Les sommes déversées actuellement par les Etats et banques centrales au secours d’une économie ravagée font l’objet d’intenses débats. Quelles priorités choisir ? Faut-il protéger l’existant ou construire l’avenir ? Qui va payer ? L’histoire du plan Marshall montre que ces polémiques avaient également cours à l’époque, bien qu’il ait été réduit a posteriori à une interprétation binaire : pour les uns, la bouée de sauvetage qui permit à l’Europe de l’Ouest d’entamer sa marche vers la prospérité ; pour les autres, le faux nez de la colonisation américaine.

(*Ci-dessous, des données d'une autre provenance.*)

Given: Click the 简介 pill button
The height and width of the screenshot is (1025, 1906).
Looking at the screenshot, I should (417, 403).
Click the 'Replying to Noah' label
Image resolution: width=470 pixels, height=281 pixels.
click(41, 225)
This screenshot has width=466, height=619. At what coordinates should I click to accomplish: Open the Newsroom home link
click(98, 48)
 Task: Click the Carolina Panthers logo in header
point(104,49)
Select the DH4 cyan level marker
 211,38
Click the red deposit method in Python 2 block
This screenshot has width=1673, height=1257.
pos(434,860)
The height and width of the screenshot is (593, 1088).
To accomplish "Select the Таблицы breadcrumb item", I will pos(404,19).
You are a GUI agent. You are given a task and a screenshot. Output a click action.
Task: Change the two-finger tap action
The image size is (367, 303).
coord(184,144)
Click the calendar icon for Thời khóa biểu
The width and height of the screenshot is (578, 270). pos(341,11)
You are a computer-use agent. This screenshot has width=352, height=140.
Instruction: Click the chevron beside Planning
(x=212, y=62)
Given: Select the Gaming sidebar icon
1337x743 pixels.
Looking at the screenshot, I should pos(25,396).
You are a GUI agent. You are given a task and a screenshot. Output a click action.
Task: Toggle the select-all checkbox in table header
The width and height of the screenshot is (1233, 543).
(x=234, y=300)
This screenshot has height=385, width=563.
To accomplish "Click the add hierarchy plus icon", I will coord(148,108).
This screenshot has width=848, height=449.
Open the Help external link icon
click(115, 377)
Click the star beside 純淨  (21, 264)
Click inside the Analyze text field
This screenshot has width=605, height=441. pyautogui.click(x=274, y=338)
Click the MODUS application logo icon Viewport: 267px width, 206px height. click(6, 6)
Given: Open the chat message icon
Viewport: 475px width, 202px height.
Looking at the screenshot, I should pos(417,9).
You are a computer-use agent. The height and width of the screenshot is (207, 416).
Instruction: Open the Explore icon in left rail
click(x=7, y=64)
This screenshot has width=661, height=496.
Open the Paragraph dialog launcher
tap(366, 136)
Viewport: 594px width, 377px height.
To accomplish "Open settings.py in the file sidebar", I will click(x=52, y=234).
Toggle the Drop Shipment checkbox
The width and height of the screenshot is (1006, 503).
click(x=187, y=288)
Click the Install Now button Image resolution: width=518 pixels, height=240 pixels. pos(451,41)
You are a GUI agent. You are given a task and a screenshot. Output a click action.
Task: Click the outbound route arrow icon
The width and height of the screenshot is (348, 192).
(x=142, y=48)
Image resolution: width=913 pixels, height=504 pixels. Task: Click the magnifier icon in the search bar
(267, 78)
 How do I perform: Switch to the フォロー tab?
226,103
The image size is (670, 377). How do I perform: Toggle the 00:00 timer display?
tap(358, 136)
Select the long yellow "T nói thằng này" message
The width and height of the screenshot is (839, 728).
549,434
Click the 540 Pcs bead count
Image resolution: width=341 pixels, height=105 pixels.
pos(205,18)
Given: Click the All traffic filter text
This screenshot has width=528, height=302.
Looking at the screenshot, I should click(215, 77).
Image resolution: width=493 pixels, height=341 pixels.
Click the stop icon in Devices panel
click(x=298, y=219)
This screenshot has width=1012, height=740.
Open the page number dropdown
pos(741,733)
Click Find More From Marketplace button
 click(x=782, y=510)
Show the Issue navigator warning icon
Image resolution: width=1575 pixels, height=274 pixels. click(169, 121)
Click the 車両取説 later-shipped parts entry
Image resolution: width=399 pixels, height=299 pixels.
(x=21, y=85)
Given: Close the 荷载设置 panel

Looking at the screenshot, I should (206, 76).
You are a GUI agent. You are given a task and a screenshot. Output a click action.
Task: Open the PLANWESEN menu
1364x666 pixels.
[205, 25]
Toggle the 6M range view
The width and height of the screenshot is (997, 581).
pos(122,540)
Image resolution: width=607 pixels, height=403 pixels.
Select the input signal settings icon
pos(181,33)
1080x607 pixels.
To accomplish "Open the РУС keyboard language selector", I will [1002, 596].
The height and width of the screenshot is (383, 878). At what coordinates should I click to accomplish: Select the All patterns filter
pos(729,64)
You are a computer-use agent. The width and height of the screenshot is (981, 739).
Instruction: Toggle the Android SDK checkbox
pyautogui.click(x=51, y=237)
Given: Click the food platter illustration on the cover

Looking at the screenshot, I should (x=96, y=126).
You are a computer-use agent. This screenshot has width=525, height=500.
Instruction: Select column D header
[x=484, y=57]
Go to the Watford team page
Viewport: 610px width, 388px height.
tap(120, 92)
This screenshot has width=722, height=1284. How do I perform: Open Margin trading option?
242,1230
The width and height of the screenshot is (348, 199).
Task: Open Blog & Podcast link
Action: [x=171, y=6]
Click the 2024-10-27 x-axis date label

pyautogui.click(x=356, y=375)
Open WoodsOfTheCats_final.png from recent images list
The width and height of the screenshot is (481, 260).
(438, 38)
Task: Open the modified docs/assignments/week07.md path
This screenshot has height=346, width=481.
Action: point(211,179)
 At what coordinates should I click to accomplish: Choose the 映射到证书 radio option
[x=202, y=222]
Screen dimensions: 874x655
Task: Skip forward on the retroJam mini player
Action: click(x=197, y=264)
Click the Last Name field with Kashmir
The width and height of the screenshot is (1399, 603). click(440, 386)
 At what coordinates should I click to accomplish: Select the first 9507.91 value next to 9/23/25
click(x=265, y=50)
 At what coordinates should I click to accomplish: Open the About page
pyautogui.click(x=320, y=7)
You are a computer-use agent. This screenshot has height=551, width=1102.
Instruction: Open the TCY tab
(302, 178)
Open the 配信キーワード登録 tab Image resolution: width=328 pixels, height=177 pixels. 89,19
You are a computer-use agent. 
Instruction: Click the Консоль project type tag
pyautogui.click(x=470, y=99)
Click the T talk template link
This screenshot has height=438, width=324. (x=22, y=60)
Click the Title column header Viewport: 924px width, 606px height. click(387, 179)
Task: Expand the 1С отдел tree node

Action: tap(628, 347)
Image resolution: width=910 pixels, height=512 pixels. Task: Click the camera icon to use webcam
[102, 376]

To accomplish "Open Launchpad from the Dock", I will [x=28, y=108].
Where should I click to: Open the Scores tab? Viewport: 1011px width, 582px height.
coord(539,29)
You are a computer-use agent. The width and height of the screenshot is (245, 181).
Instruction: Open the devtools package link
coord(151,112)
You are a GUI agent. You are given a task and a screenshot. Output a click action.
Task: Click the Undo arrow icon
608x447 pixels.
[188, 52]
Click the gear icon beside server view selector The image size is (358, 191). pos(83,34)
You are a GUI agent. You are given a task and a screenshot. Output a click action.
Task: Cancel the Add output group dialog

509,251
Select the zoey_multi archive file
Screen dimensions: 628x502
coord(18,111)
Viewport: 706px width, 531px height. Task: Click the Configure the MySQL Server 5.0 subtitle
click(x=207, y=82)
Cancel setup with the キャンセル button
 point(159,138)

Le Plan Marshall, de l’économiste et historien américain Benn Steil, qui vient d’être publié en français (Les Belles Lettres, 682 p., 26,90 €), rétablit toute la complexité de ce plan. On découvre ainsi que pour ses premiers initiateurs, issus de l’administration Roosevelt, il s’agissait avant tout d’un programme de sauvetage humanitaire pour secourir les populations européennes affamées et privées des produits de première nécessité, d’autant que voies ferrées, gares, ponts, ports sont partout à reconstruire. Mais les besoins sont tels que de simples subventions sont hors de portée du budget américain.
Compromis subtils
Aussi les conseillers économiques du président Truman préconisent-ils une aide financière destinée à être investie de façon planifiée par les gouvernements nationaux dans les infrastructures, l’agriculture et les usines, pour permettre aux Européens de produire eux-mêmes ce dont ils ont besoin.
Mais cette approche est férocement combattue par l’opposition républicaine et une partie de l’administration, qui y voient une expansion du dirigisme « socialiste » rooseveltien vers la vieille Europe libérale, et qui contestent, au nom du contribuable américain, l’utilité d’envoyer tant de dollars à l’étranger.
Il faudra de longues négociations et des compromis subtils pour convaincre le Congrès et les milieux d’affaires qu’une Europe en bonne forme importera plus de produits américains, en particulier grâce à l’effacement des droits de douane indispensable à la reprise des échanges intraeuropéens.